From: David Hildenbrand <david@redhat.com>
To: "Maciej S. Szmigiero" <mail@maciej.szmigiero.name>
Cc: "Michael S . Tsirkin" <mst@redhat.com>,
"Marcel Apfelbaum" <marcel.apfelbaum@gmail.com>,
"Alex Bennée" <alex.bennee@linaro.org>,
"Thomas Huth" <thuth@redhat.com>,
"Marc-André Lureau" <marcandre.lureau@redhat.com>,
"Daniel P. Berrangé" <berrange@redhat.com>,
"Philippe Mathieu-Daudé" <philmd@linaro.org>,
"Eric Blake" <eblake@redhat.com>,
"Markus Armbruster" <armbru@redhat.com>,
qemu-devel@nongnu.org, "Paolo Bonzini" <pbonzini@redhat.com>,
"Richard Henderson" <richard.henderson@linaro.org>,
"Eduardo Habkost" <eduardo@habkost.net>
Subject: Re: [PATCH][RESEND v5 3/3] Add a Hyper-V Dynamic Memory Protocol driver (hv-balloon)
Date: Fri, 23 Jun 2023 14:23:58 +0200 [thread overview]
Message-ID: <dbb4c59a-bd50-5f26-27ed-a00ae844a48e@redhat.com> (raw)
In-Reply-To: <2ac86eb2-0f30-e654-25b3-f38793e0fba3@maciej.szmigiero.name>
On 22.06.23 20:45, Maciej S. Szmigiero wrote:
> On 22.06.2023 14:52, David Hildenbrand wrote:
>> On 22.06.23 14:14, Maciej S. Szmigiero wrote:
>>> On 22.06.2023 14:06, David Hildenbrand wrote:
>>>> On 22.06.23 13:17, Maciej S. Szmigiero wrote:
>>>>> On 22.06.2023 13:15, David Hildenbrand wrote:
>>>>>> On 22.06.23 13:12, Maciej S. Szmigiero wrote:
>>>>>>> On 22.06.2023 13:01, David Hildenbrand wrote:
>>>>>>>> [...]
>>>>>>>>
>>>>>>>>>>>> We'd use a memory region container as device memory region (like [1]) and would have to handle the !memdev case (I can help with that). > Into that, you can map the RAM memory region on demand (and eventually even using multiple slots like [1]).
>>>>>>>>>>>>
>>>>>>>>>>>> (2) Use a single virtual DIMM and (un)plug that on demand.
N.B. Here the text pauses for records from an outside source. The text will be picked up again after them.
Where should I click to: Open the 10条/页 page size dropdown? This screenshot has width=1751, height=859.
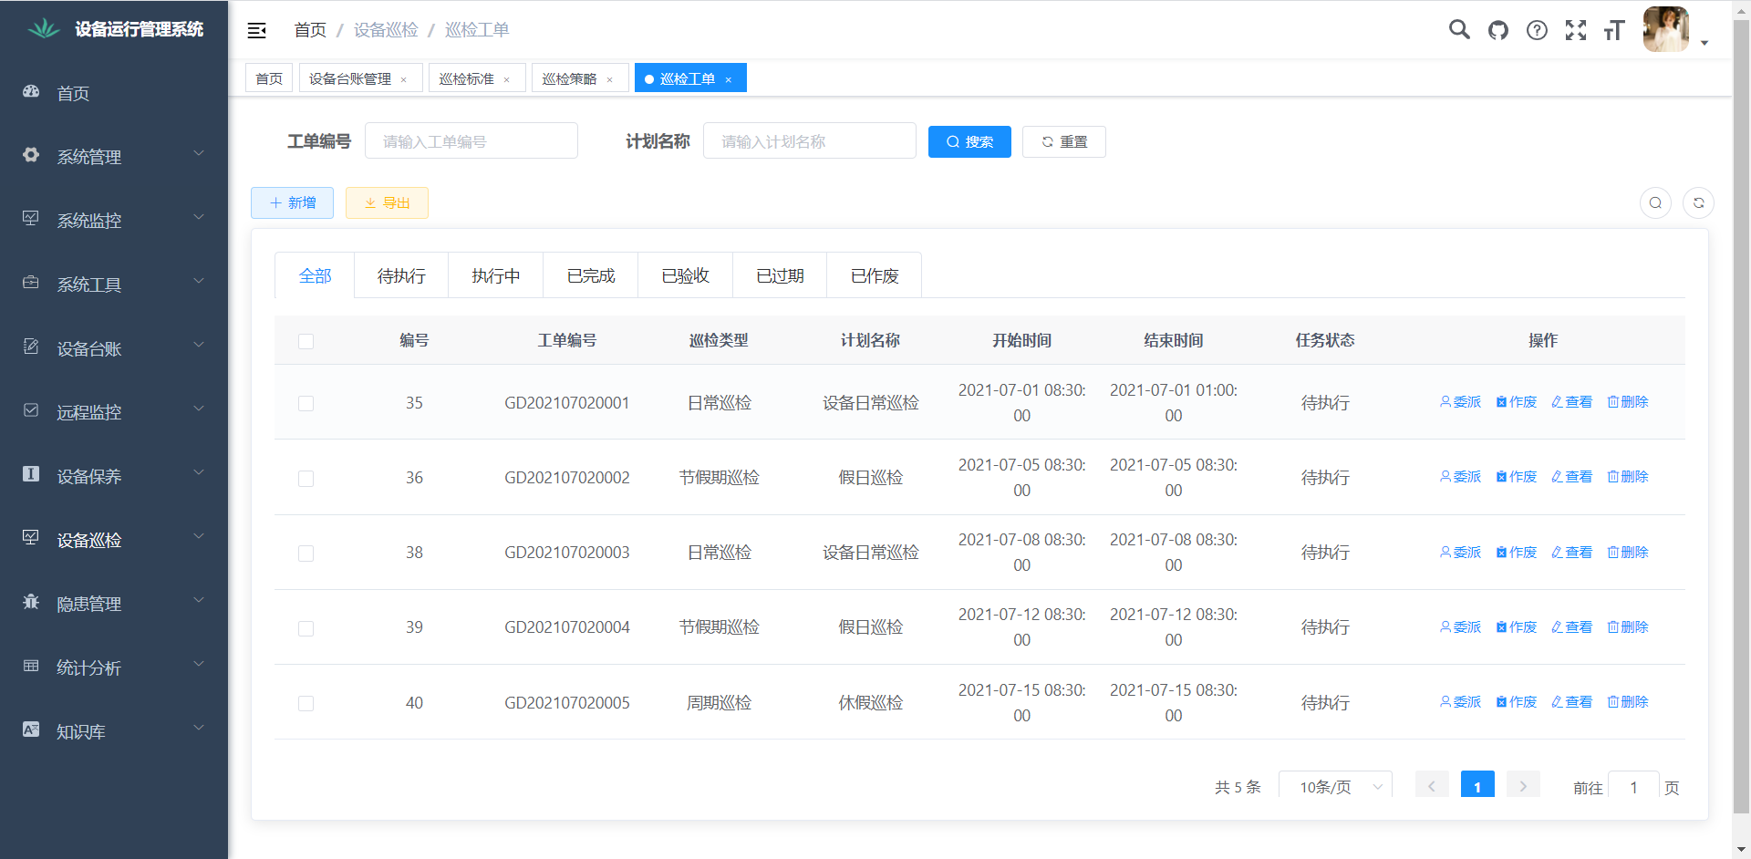[1335, 786]
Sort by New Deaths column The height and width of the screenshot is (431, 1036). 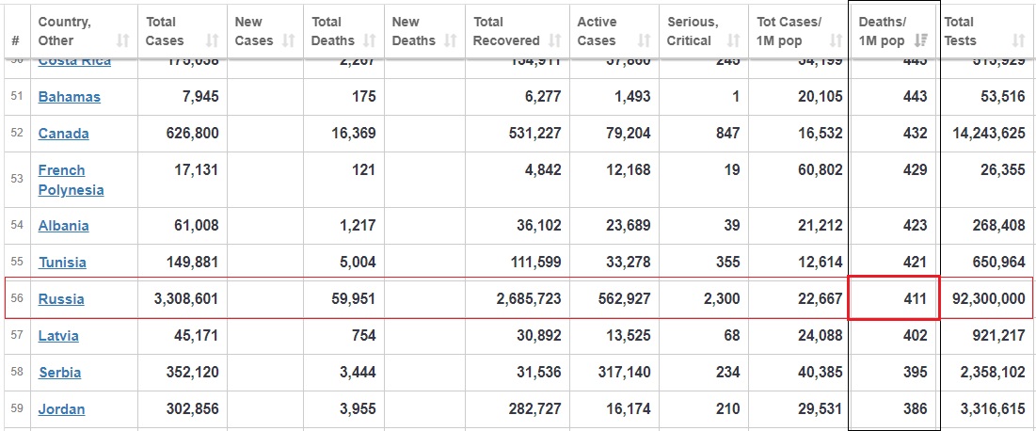(x=450, y=40)
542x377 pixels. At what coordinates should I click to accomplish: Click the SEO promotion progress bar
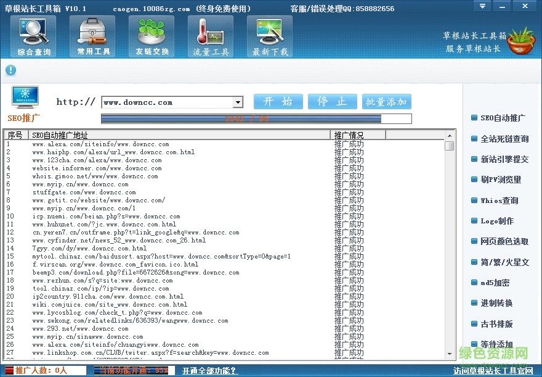click(256, 118)
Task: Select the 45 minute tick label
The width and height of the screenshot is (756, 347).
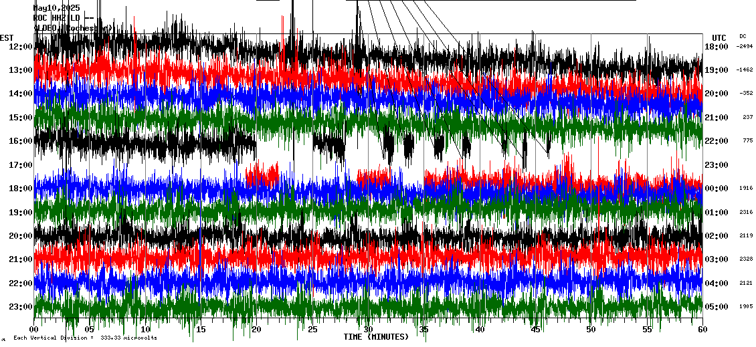Action: click(x=535, y=330)
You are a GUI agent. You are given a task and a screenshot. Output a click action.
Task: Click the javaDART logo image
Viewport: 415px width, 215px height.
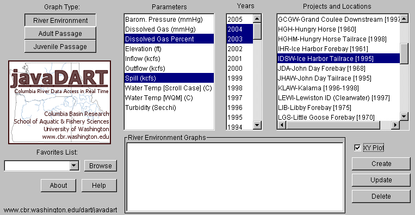tap(59, 102)
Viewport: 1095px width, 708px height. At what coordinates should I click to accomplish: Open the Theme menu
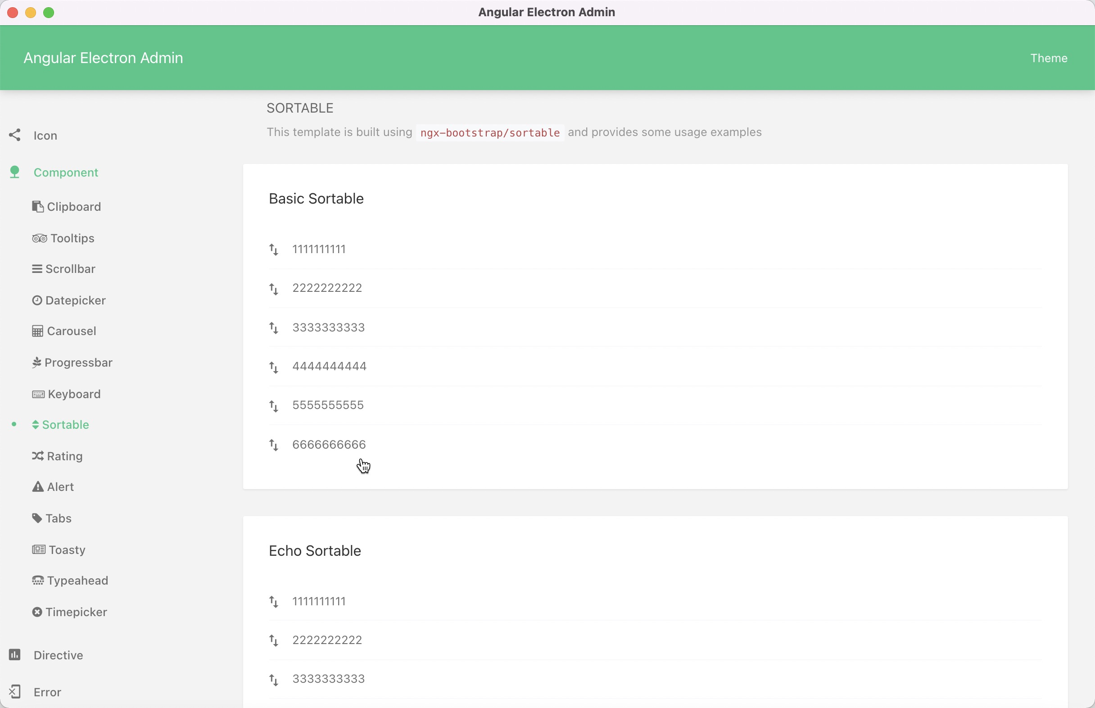(1049, 57)
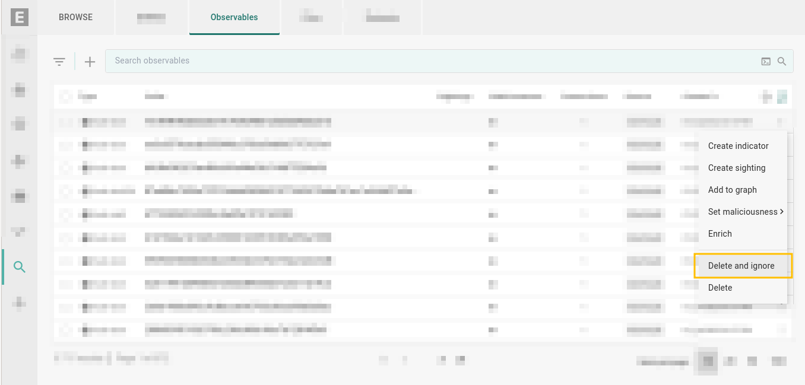The height and width of the screenshot is (385, 805).
Task: Open the filter options icon beside the search bar
Action: [x=59, y=61]
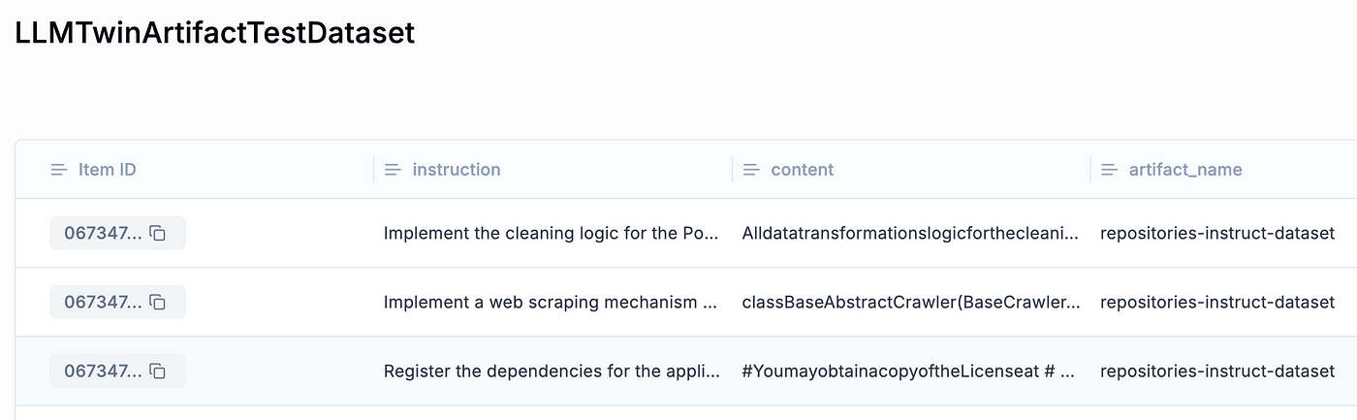Click the Item ID column lines icon
The width and height of the screenshot is (1357, 420).
(x=59, y=170)
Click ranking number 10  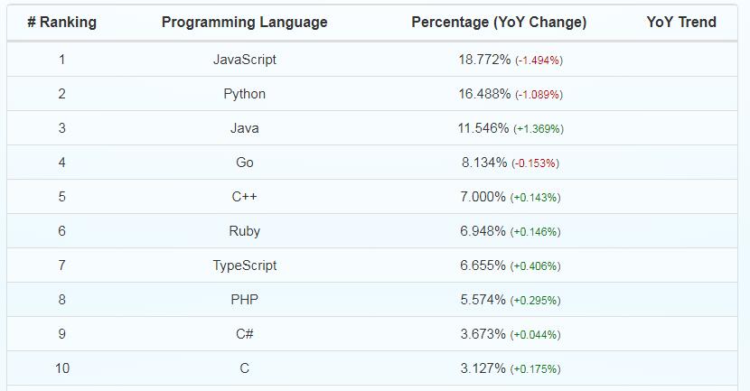(61, 368)
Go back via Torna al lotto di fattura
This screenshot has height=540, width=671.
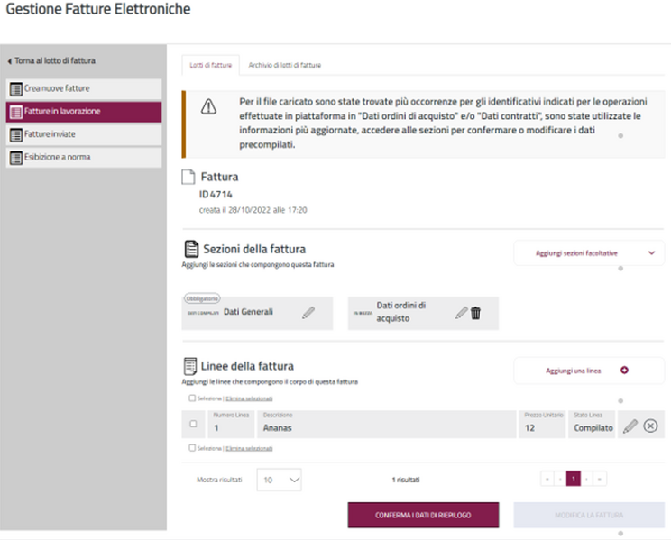pos(51,61)
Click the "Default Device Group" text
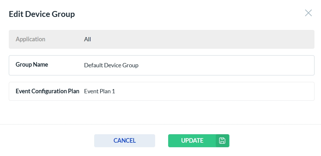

Let the machine code handle (un)plugging of the device.
>>>>>>>>>>>>
>>>>>>>>>>>>
>>>>>>>>>>>> (1) feels cleanest to me, although it will require a bit more work.
>>>>>>>>>>>>
>>>>>>>>>>>
>>>>>>>>>>> I also think approach (1) makes more sense as it avoids memslot metadata
>>>>>>>>>>> overhead for not-yet-hot-added parts of the memory backing device.
>>>>>>>>>>>
>>>>>>>>>>> Not sure what you mean that the !memdev case would be problematic in this
>>>>>>>>>>> case - it is working in the current driver shape so why would adding
>>>>>>>>>>> potential memory subregions (used in the memdev case) change that?
>>>>>>>>>>
>>>>>>>>>> I'm thinking about the case where you have a hv-balloon device without a memdev.
>>>>>>>>>>
>>>>>>>>>> Without -m X,maxmem=y we don't currently expect to have memory devices around
>>>>>>>>>> (and especially them getting (un)plugged. But why should we "force" to set the
>>>>>>>>>> "maxmem" option
>>>>>>>>>
>>>>>>>>> I guess it's only a small change to QEMU to allow having hv-balloon
>>>>>>>>> device (without a memdev) even in the case where there's no "maxmem"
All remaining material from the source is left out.